**Instructions for the task**
In the entries below, find each line where the word "agent" appears and give only the total count of such lines.

**Stored data**
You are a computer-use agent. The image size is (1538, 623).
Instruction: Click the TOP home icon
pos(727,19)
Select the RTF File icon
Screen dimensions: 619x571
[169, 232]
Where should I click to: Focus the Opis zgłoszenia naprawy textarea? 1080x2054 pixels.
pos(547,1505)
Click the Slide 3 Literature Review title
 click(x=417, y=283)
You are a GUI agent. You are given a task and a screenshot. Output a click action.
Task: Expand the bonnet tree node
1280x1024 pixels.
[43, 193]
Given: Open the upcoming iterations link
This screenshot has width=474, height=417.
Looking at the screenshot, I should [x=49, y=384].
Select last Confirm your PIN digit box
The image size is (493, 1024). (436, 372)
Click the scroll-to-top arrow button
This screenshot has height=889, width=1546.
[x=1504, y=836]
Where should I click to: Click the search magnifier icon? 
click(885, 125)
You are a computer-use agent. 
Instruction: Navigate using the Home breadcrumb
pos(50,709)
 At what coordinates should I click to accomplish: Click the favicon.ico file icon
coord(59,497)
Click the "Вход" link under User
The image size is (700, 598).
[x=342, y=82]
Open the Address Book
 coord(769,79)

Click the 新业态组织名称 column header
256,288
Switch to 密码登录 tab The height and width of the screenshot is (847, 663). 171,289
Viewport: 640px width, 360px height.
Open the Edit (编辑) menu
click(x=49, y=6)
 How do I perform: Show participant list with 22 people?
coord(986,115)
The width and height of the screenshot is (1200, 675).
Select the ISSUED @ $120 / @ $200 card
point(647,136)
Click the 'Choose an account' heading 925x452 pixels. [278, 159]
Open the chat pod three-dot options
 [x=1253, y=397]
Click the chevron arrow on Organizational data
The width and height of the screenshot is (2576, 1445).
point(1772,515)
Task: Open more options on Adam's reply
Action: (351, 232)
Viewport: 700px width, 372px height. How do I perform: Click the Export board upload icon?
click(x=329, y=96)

**Exercise result**
3